== WRITTEN TASK ==
Starting at the line that contains "You are a computer-use agent." and ending with the line that contains "The height and width of the screenshot is (545, 677).", render the lines of the items below as a JSON list of strings, one string per line, skipping blank lines. Leave the pictures out.

Items about locating elements on screens:

------------------------------------------------------------------------

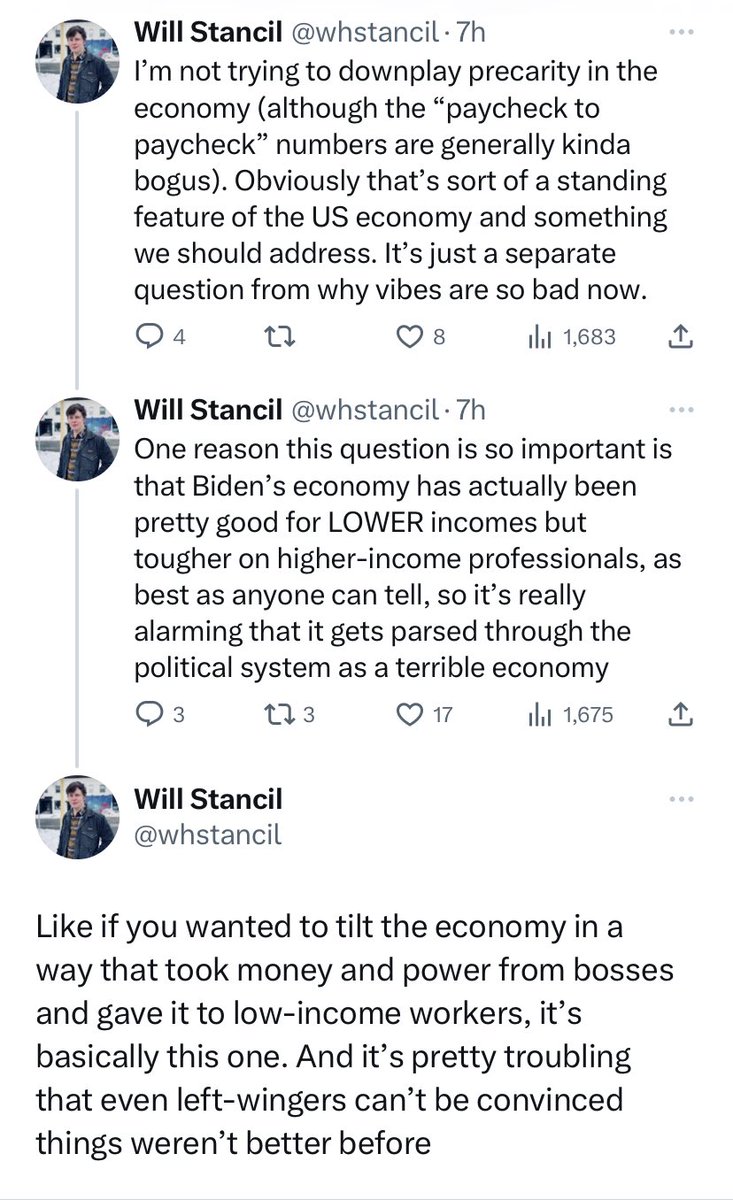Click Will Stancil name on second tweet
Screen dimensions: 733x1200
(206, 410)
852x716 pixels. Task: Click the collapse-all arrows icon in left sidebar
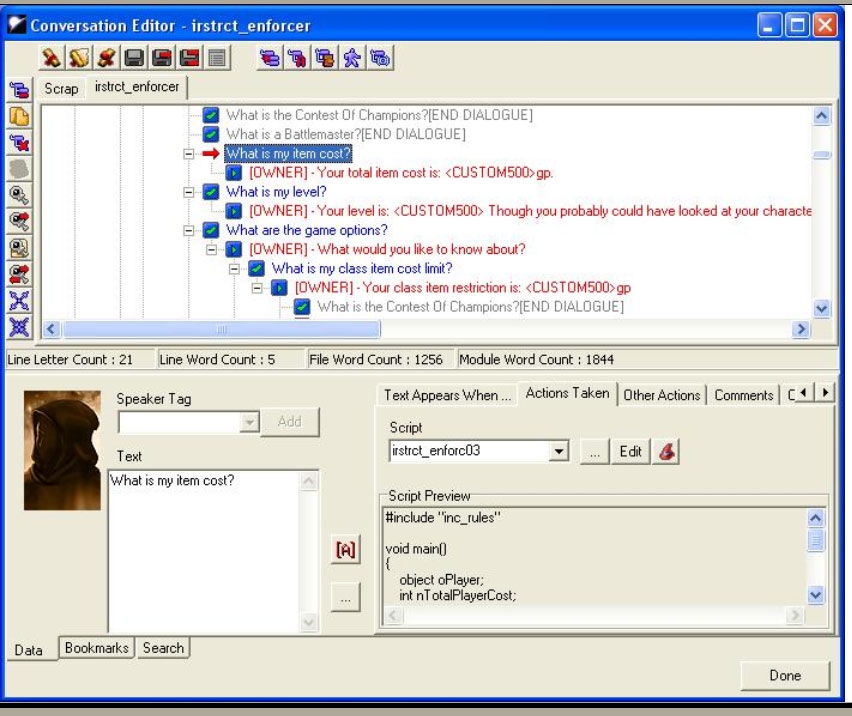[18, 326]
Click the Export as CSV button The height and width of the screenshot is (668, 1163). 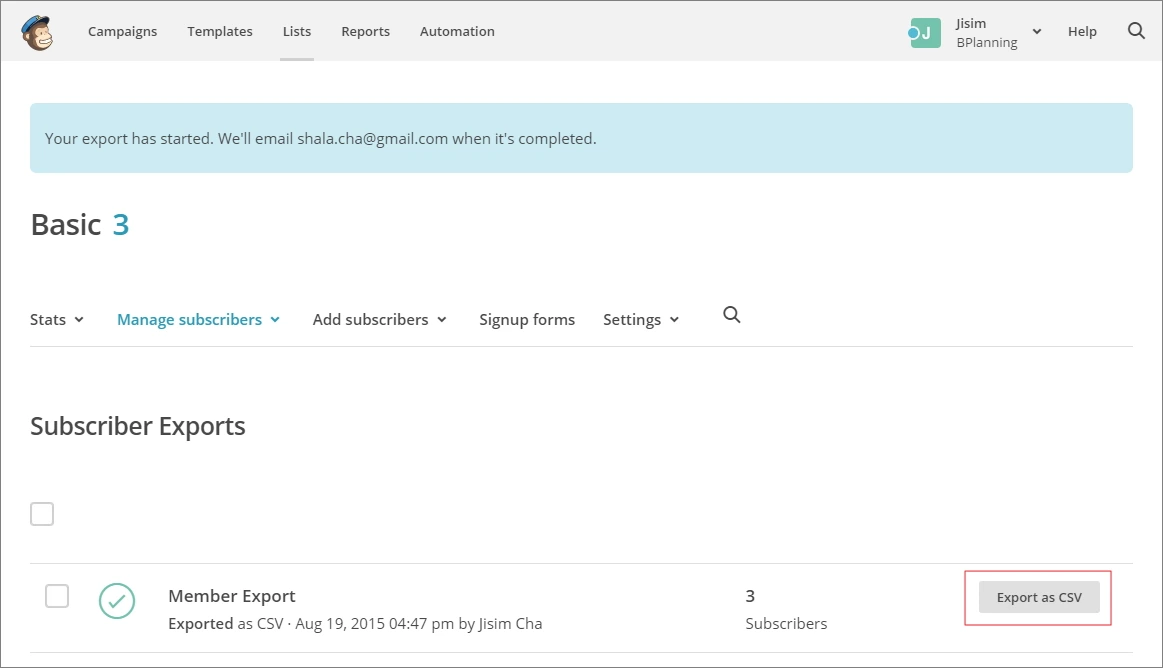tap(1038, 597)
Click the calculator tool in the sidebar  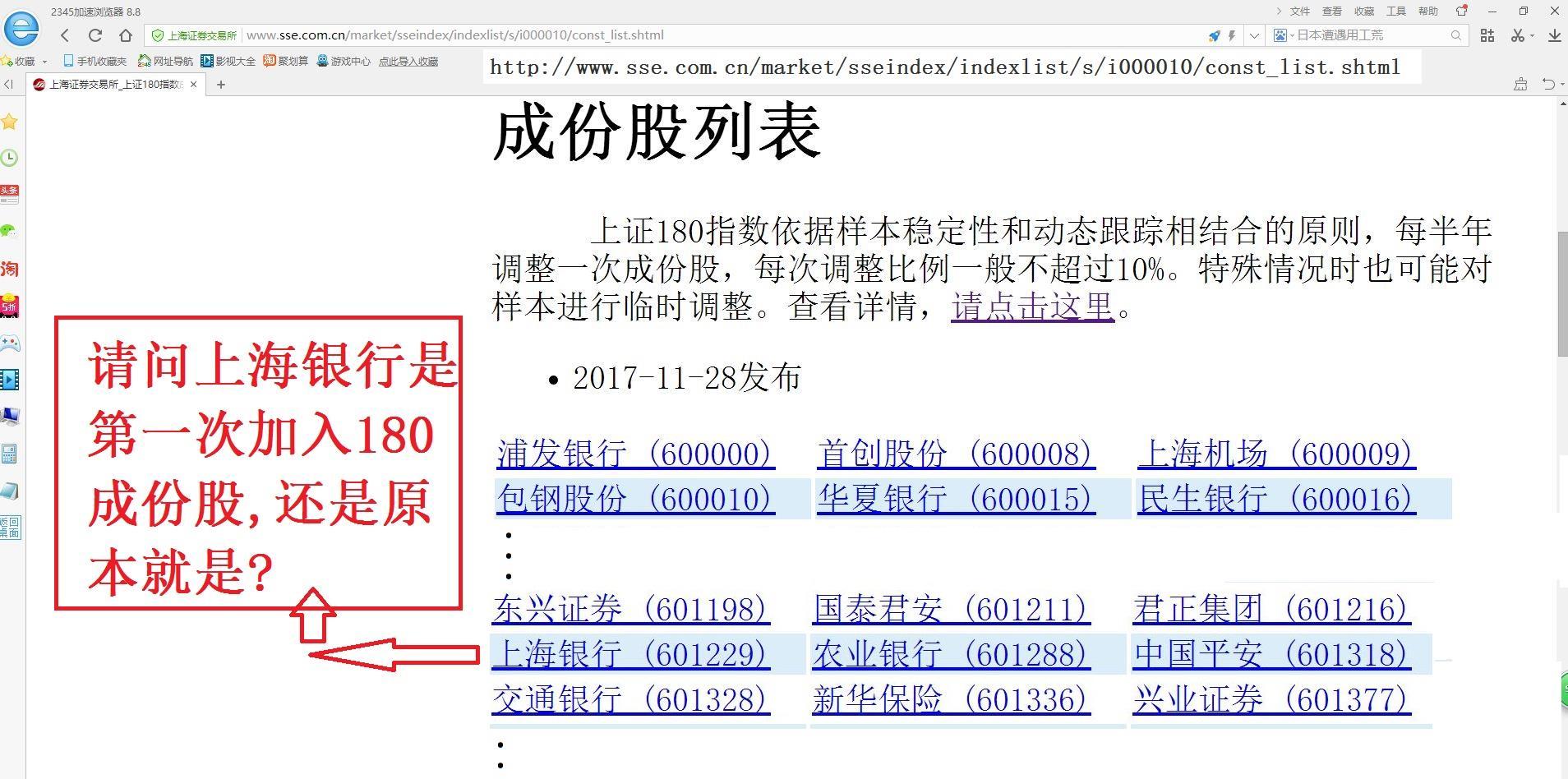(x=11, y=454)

------------------------------------------------------------------------

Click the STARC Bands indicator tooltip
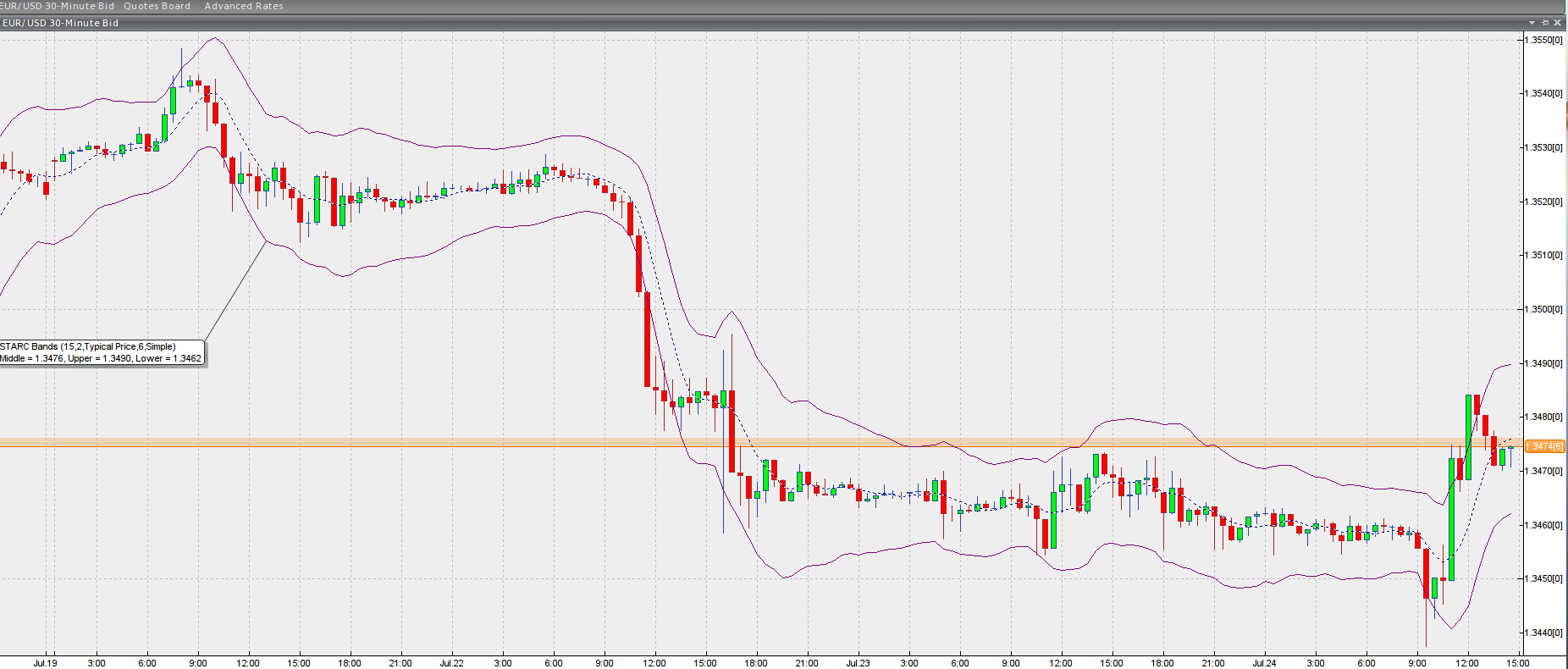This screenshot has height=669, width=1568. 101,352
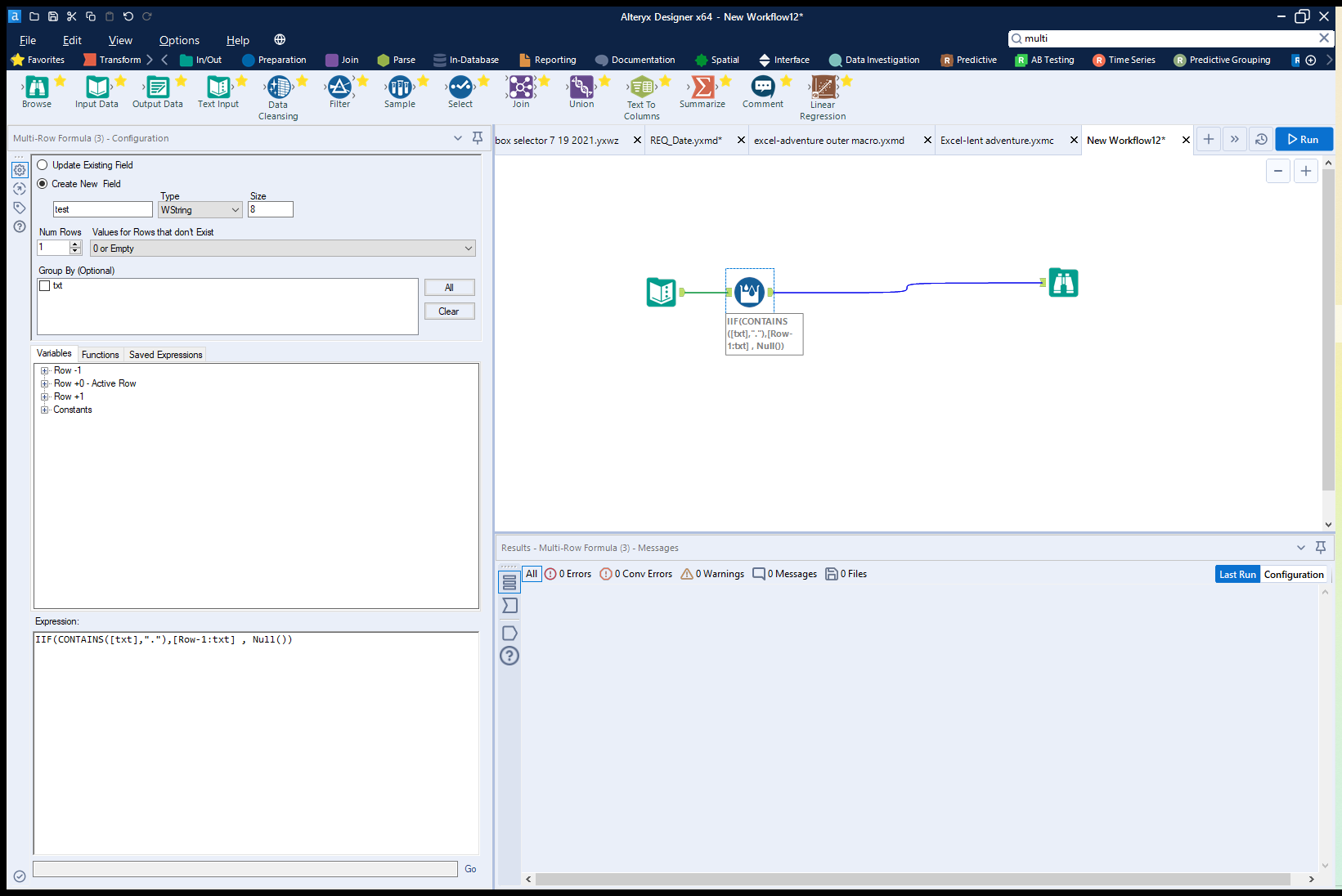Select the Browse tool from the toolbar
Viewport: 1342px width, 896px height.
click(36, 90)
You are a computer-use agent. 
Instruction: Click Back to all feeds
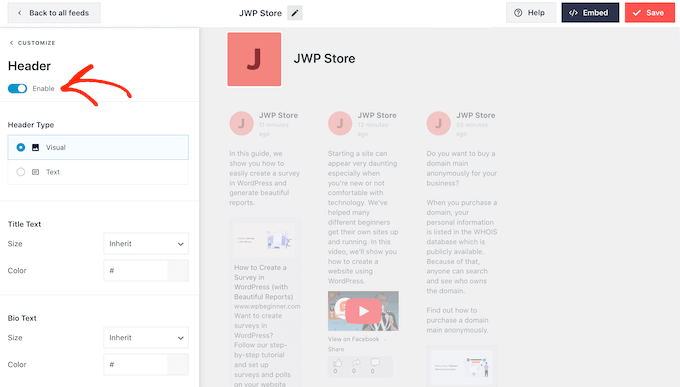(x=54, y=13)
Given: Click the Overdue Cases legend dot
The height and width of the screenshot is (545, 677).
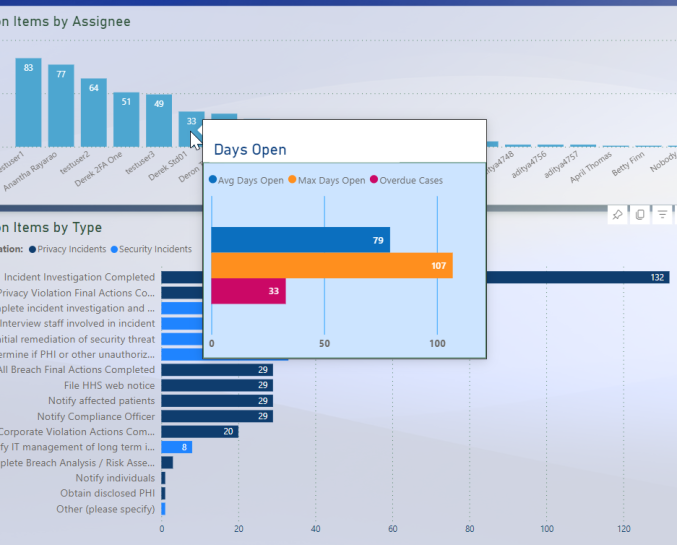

------------------------------------------------------------------------

== TASK ANSWER ==
[
  "You are a computer-use agent. ",
  "Instruction: Click Back to all feeds",
  "(x=54, y=13)",
  "Given: Click the Overdue Cases legend dot",
  "The height and width of the screenshot is (545, 677)."
]